Rather than redesigning each data structure separately, I can identify common problems, and redesign my database engine to handle those cases efficiently.
And if I really have to implement data structure such as Fractal Tree, MapDB should have features to make it easy.
New record types
Currently MapDB has two record types:
tiny records (<5 bytes) are packed into index table instead of offset
single small record with size up to 64K
linked record (linked list) with size up to 1GB (theoretically unlimited)
Store exposes those to outside world (to Serializers) as monolithic byte. Small records have zero copy optimizations (serializer reads directly from mmap file). But for huge linked record, I have to allocate and copy huge byte during deserialization.
So for start I decided to redesign how Serializer interacts with the Store and binary data. I want to break down monolithic byte and single step (de)serialization, into dance of callbacks and incremental changes.
Some of those changes are already there. For example MapDB 3 has ‘binary acceleration’, where BTreeMap performs binary search on its nodes, without full deserialization. But this redesign should address common problems, rather than adhoc optimizations.
Also I want to make record types more abstract, with option to add new record types in future. This should eventually handle stuff like compression or hashing, which are now part of serializers.
Huge records (aka linked records)
Current linked records has following structure:
R1 - first chunk of data, link to R2
R2 - second chunk of data, link to R3
R3 - third chunk of data, end of record
Deserialization is slow and requires two passes:
traverse linked record to find its size
traverse linked recod again and copy it into byte
pass byte to deserializer
In new form the links will be stored on first node:
R1 - link to R2, size of R2, link to R3, size of R3...
R2 - first chunk of data
R3 - second chunk of data
R4 - second chunk of data
This allows some interesting features:
size can be determined by only reading first part
no need to traverse entire set (traversing 2GB in 64KB chunks can take a long time) to find size
deserialization can be incremental, only smaller chunks can be loaded into memory
we can do on place binary modification (change Nth byte), without reinserting entire set
binary record can expand in middle (just resize R3), so adding an element into middle of array is possible
we can efficiently append to end of record, without reinserting old data
In both cases there is larger node, with a small counter.
Node is relatively static, but counter is updated frequently
Node and counter should be collocated for performance reasons
deserialization needs to be fast
Solution is to store both node and counter in the same record, but on update overwrite only small fraction of binary record;
let say that node consumes 2000 bytes
counter is first for 4 bytes of node
update in counter always rewrites first 4 bytes
this is done using special action in serializer, with function passed to store on update
counter update does not require serialization of entire node
deserialization (get operation) always sees most recent binary version
Fractal Trees have huge nodes (MBs), each node has write buffer which stores changes in keys.

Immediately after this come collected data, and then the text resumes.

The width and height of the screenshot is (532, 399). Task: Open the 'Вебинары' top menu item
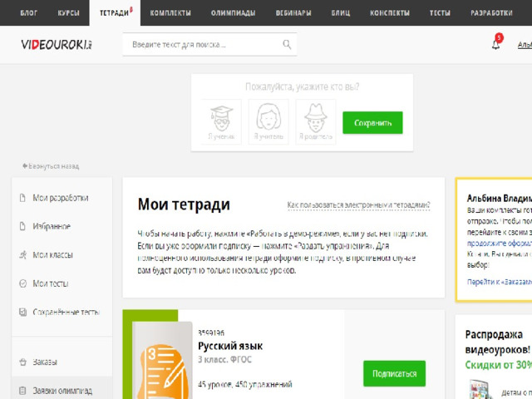pos(293,13)
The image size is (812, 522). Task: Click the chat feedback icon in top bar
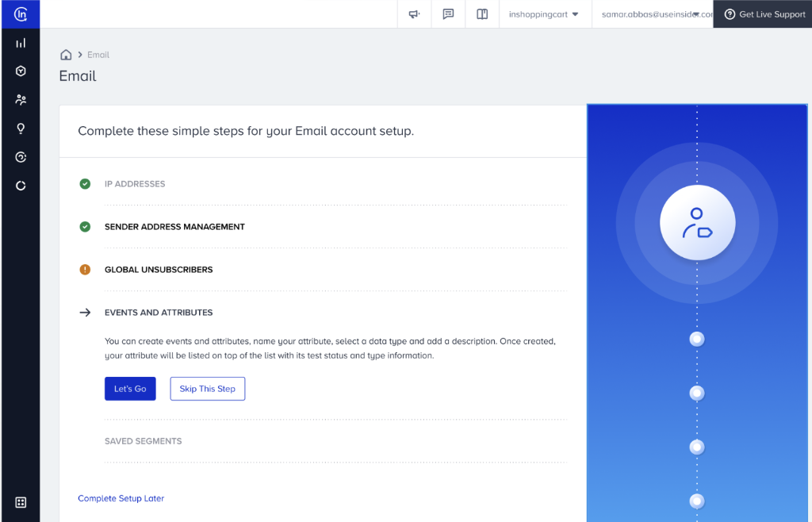click(447, 13)
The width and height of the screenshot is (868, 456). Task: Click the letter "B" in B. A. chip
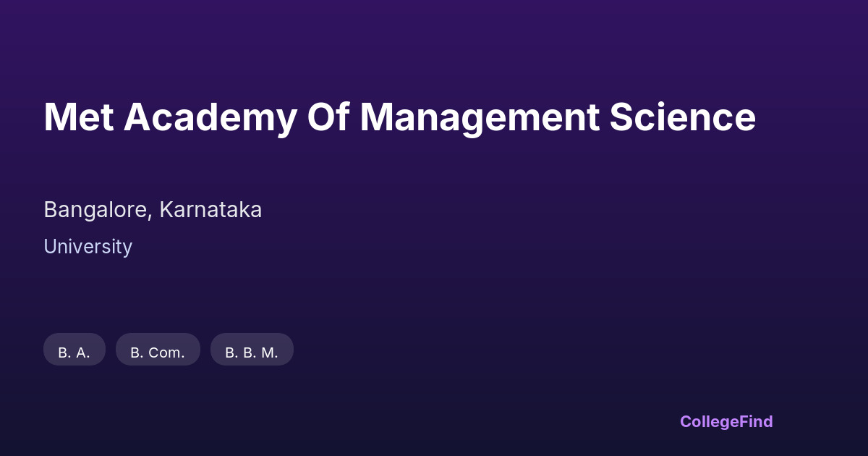[63, 353]
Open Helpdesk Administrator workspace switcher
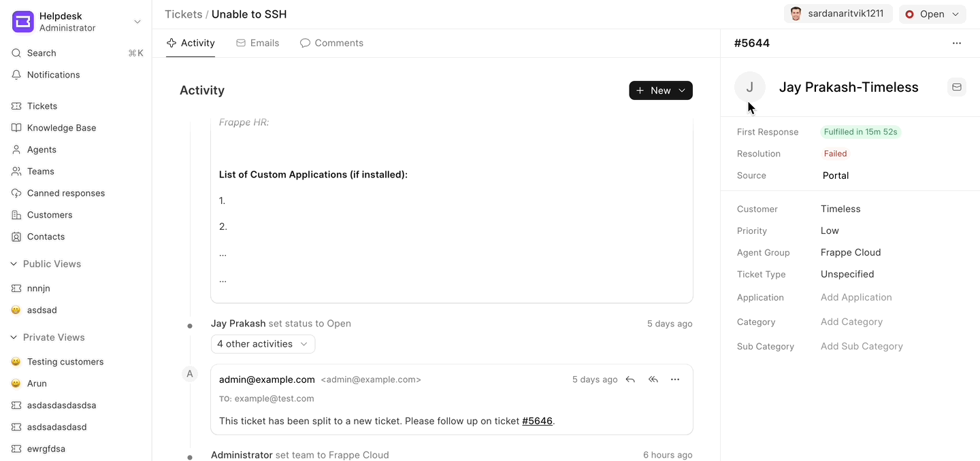The height and width of the screenshot is (461, 980). pyautogui.click(x=76, y=22)
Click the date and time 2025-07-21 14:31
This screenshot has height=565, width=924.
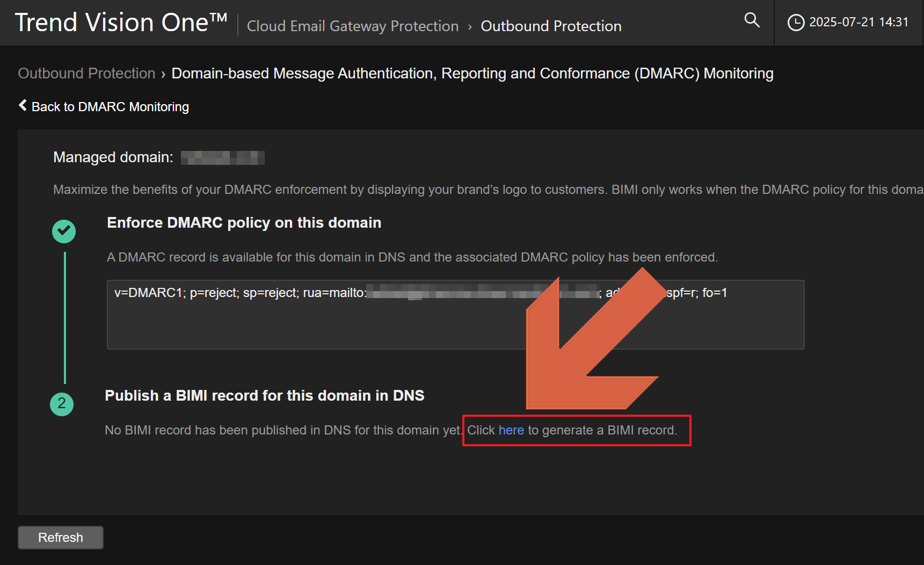pyautogui.click(x=858, y=22)
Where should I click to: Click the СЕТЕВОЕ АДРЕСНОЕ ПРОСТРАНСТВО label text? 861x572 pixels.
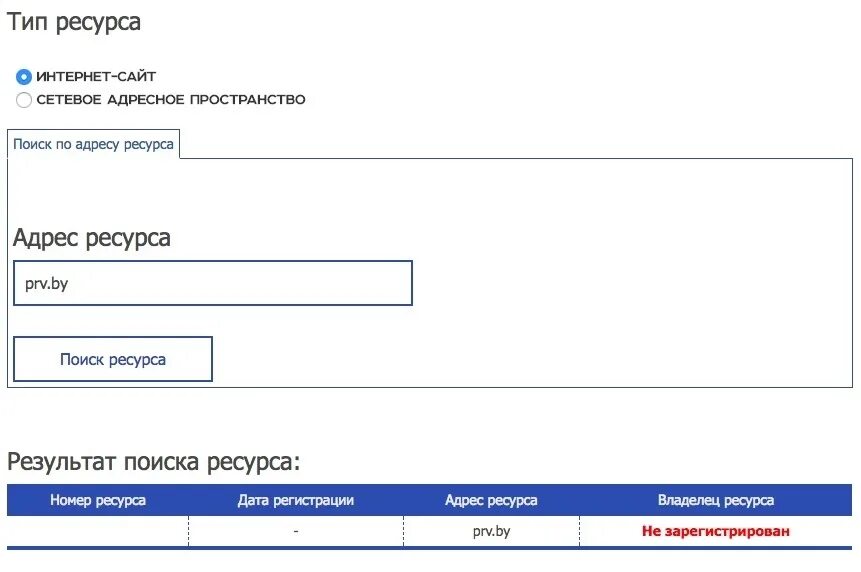(x=171, y=99)
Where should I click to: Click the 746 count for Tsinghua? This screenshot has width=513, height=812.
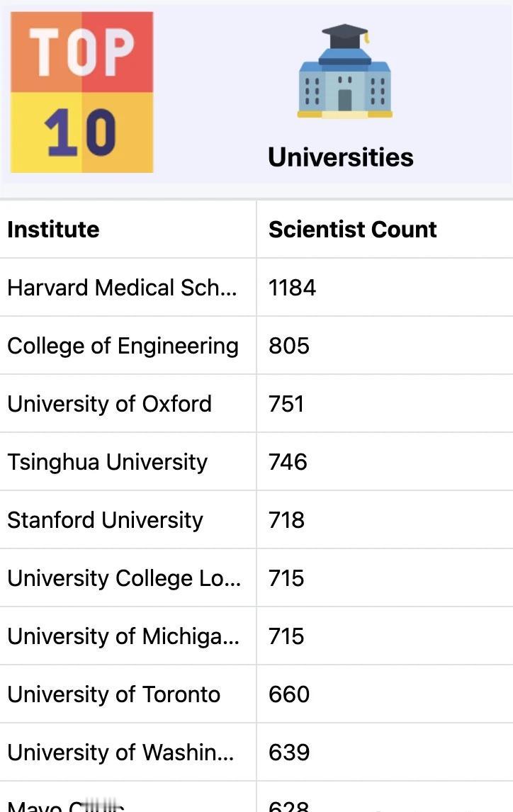tap(288, 462)
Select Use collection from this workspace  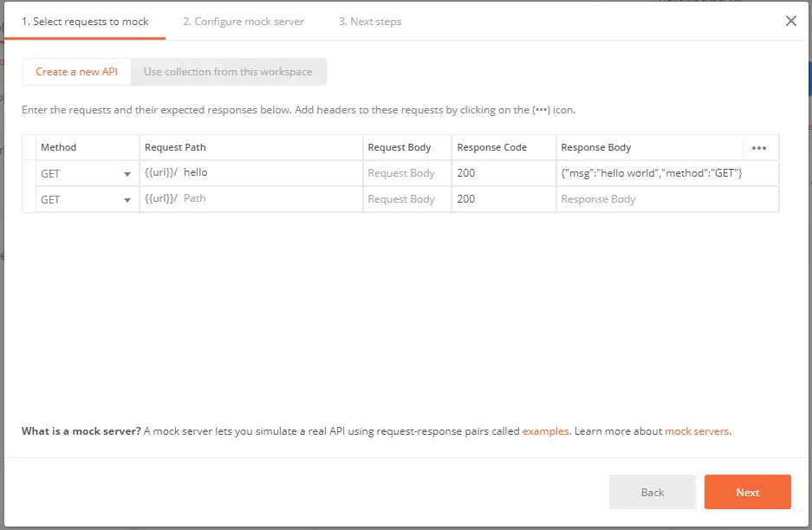pos(228,72)
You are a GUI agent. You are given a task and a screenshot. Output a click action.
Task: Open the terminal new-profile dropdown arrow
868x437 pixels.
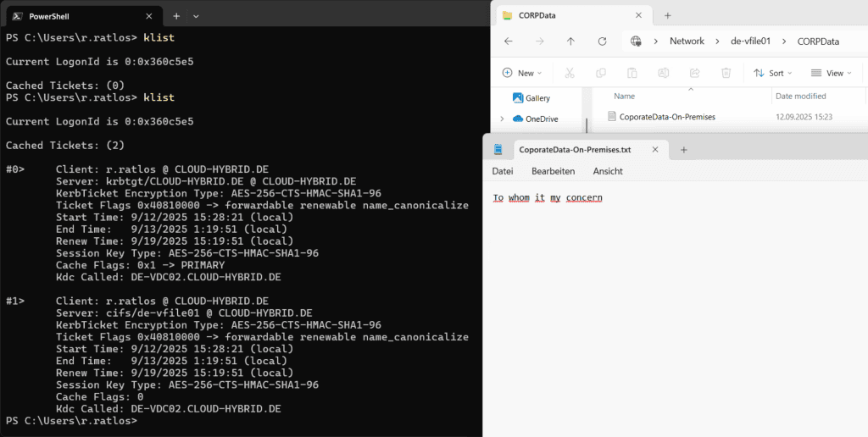coord(196,15)
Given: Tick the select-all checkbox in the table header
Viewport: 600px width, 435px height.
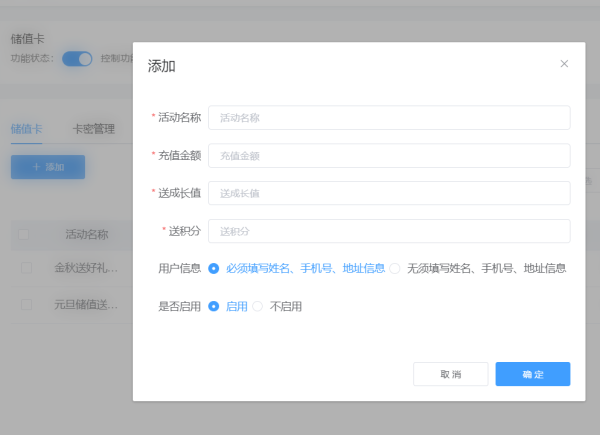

Or in other terms, imagine large compressed array with frequent updates.
Update on place is not practical (decompress, update and compress array again).
Decompression is much faster than compression.
We store changes in write buffer
every N updates we flush the write buffer
read old version
apply changes from write buffer
compress new version and update database
read old version
apply changes from write buffer
return current version
performance is ok, decompression is much faster than compression
In binary terms it will be implemented in following way
record has allocated space, lets say 64KB
this allocation rarely changes, one of the goals is to prevent frequent allocations
first 50KB are reserved for array itself (static part)
last 14KB are for write buffer
write buffer is append only
there is pointer to end of buffer
new write operation (such as delete or add key)
appends information to write buffer
and increases pointer
once buffer is full (or some condition is met), record is rewritten and buffer is flushed
Some records do not really store any information, but are just used as cache. Their content can be reconstructed from other records. Good example is counter attached to collection, it caches number of elements in collection so Collection#size() is fast, its content is reconstructed by counting all elements in collection.
Content is temporary and frequently updated
Updates do not have to be durable, since content can be reconstructed
Value of Virtual Record can be kept in memory, does not have to be stored in file
Virtual Record can be excluded from Write Ahead Log (is reconstructed in case of crash)
Virtual Record can not be stored on heap, but must be part of Store
Read only snapshots would conflict with multiple instances
Rollback needs to have access to Virtual Record to revert to older value
Serializer can provide initial value
for collection counter Serializer would need access to content of collection (possible cyclic dependency)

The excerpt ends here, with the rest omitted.